**Your tasks**:
(A) From the InstallMonetizer discussion thread, extract verbatim the passage starting with "I'll confess that" and going on through "do business with.".
(B) Answer these questions using the InstallMonetizer discussion thread:
(i) What going rate per download does the first comment give for Pay Per Install advertising?
(ii) What does the second commenter say they have spent way too much time doing?
(iii) According to the last comment, what kind of cost does free software have?

**Source excerpt**:

_ _ _ _ _ _ _

Y Combinator-Backed InstallMonetizer Is A Selective Ad Network For Desktop - dmoney67
http://techcrunch.com/2013/01/14/y-combinator-backed-installmonetizer-is-a-selective-ad-network-for-desktop-software/

======
patio11
For those who were unaware this market existed: if you hypothetically
distributed a downloadable application, you'd be bored to tears of sales reps
(or spambots) from Pay Per Install advertising companies attempting to sign
you up for their platform. The going rate was about $1 a download (n.b. that
figure is very outdated -- probably less these days). This is -- again, not
talking about the YC company here -- for encouraging customers to either
change their search engine provider to one who pays the PPI network, install a
toolbar in their browser or desktop which either shows ads or gets searches
(more commonly), or just going ahead and rooting the user.

I'll confess that I haven't always been a model of politeness when responding
to these sales pitches.

This is one of the many, many avenues on the Internet advertising chain by
which billions of dollars is transferred between large, publicly well-regarded
companies and six layers of intermediaries and... folks who the large, well-
regarded companies would never, ever, ever do business with.

------
lukeholder
I am sure everyone has had a slimy experience with desktop applications
(usually windows based) sneaking or including advertising. I for sure have
spent way too much time cleaning adware off family computers.

My comment about this startup would be: "what makes you any different, other
than your promise to keep it professional and clean from the junk" - because
its a slippery slope and %99 of the time the users won't know the difference
between your ads and the slimy ones.

------
markkat
_“We looked really really hard to find legitimate sources of income [from free
downloads],”_

Don't?

In all seriousness, should a source of income from hosting free downloads
exist? The very nature of the consumer's expectations is why it is so hard to
find a legitimate source of income. If you can't make it work without
deception, then don't host free downloads.

This is a problem with free software. It's free to make, free to use, but has
a distribution cost.

_ _ _ _ _ _ _

**Information supplied**:
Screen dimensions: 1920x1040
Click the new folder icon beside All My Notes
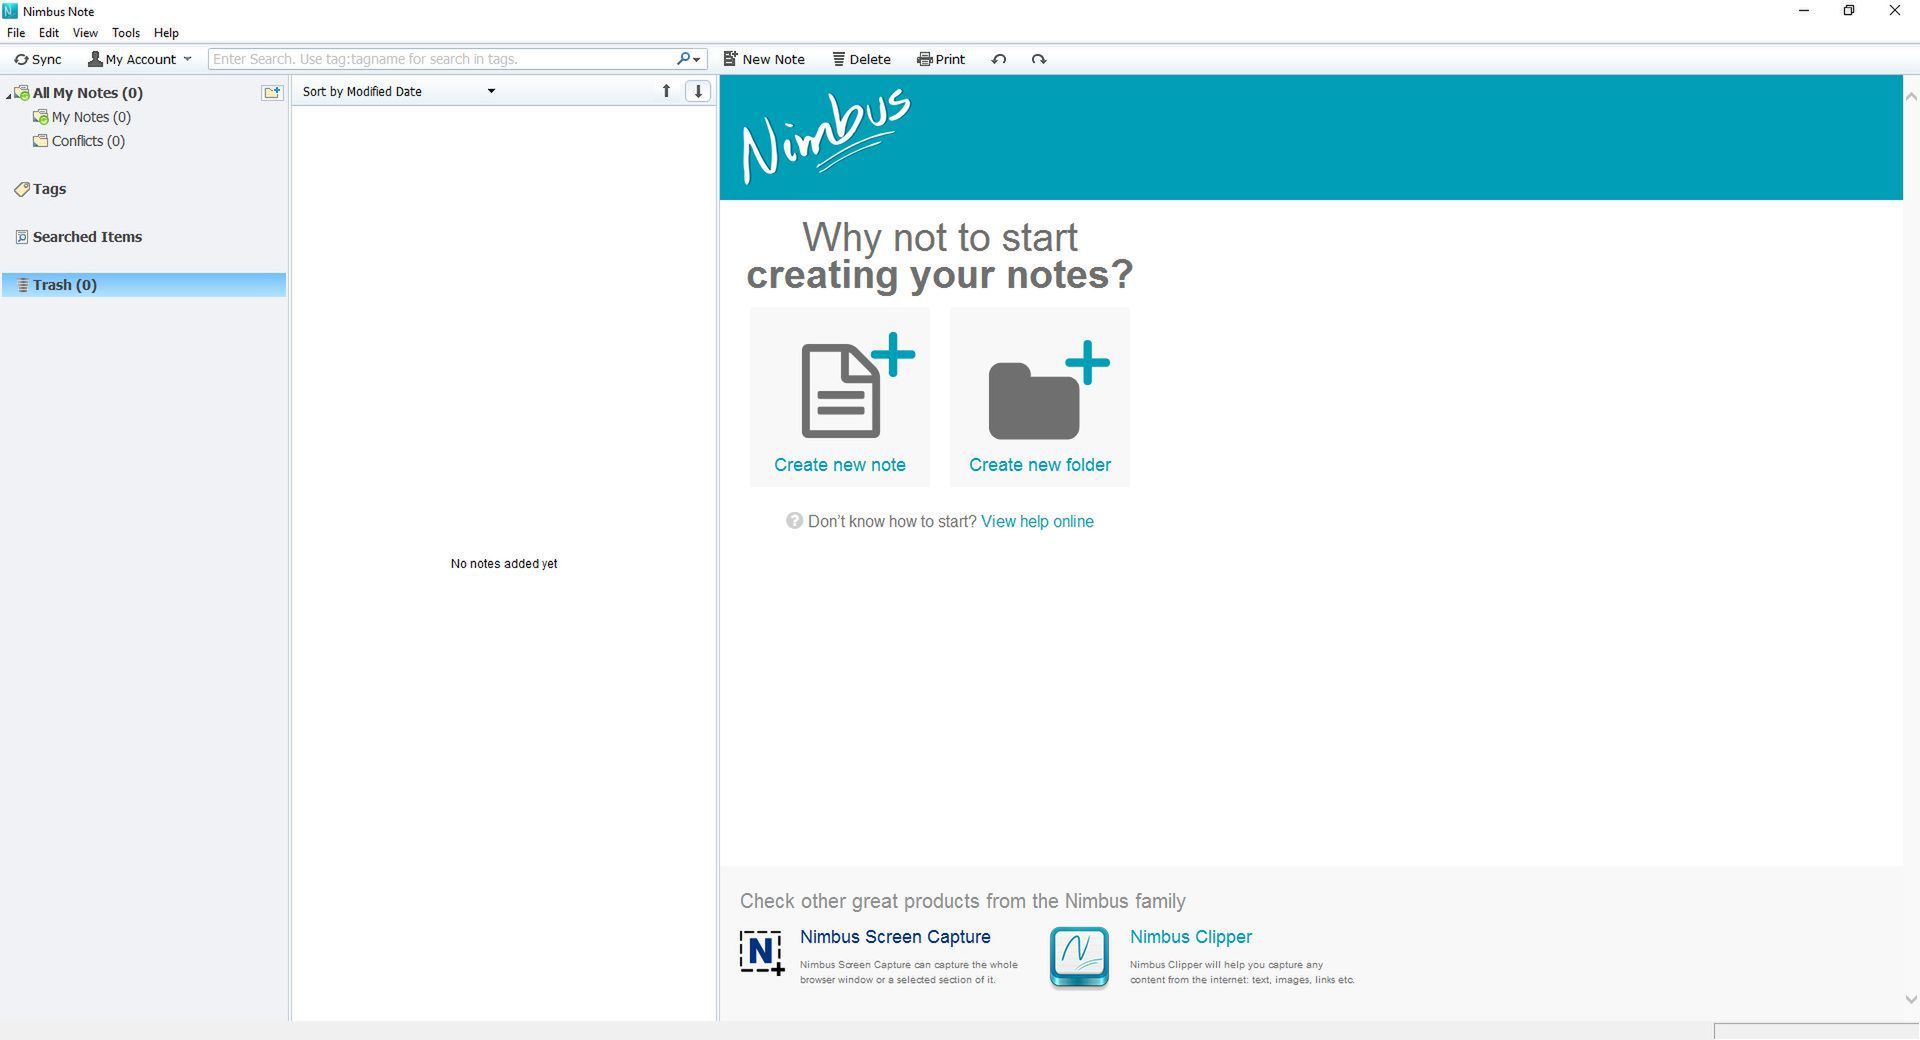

_ _ _ _ _ _ _

**Answers for this exercise**:
(A)
I'll confess that I haven't always been a model of politeness when responding
to these sales pitches.

This is one of the many, many avenues on the Internet advertising chain by
which billions of dollars is transferred between large, publicly well-regarded
companies and six layers of intermediaries and... folks who the large, well-
regarded companies would never, ever, ever do business with.

(B)
(i) About $1 a download.
(ii) Cleaning adware off family computers.
(iii) A distribution cost.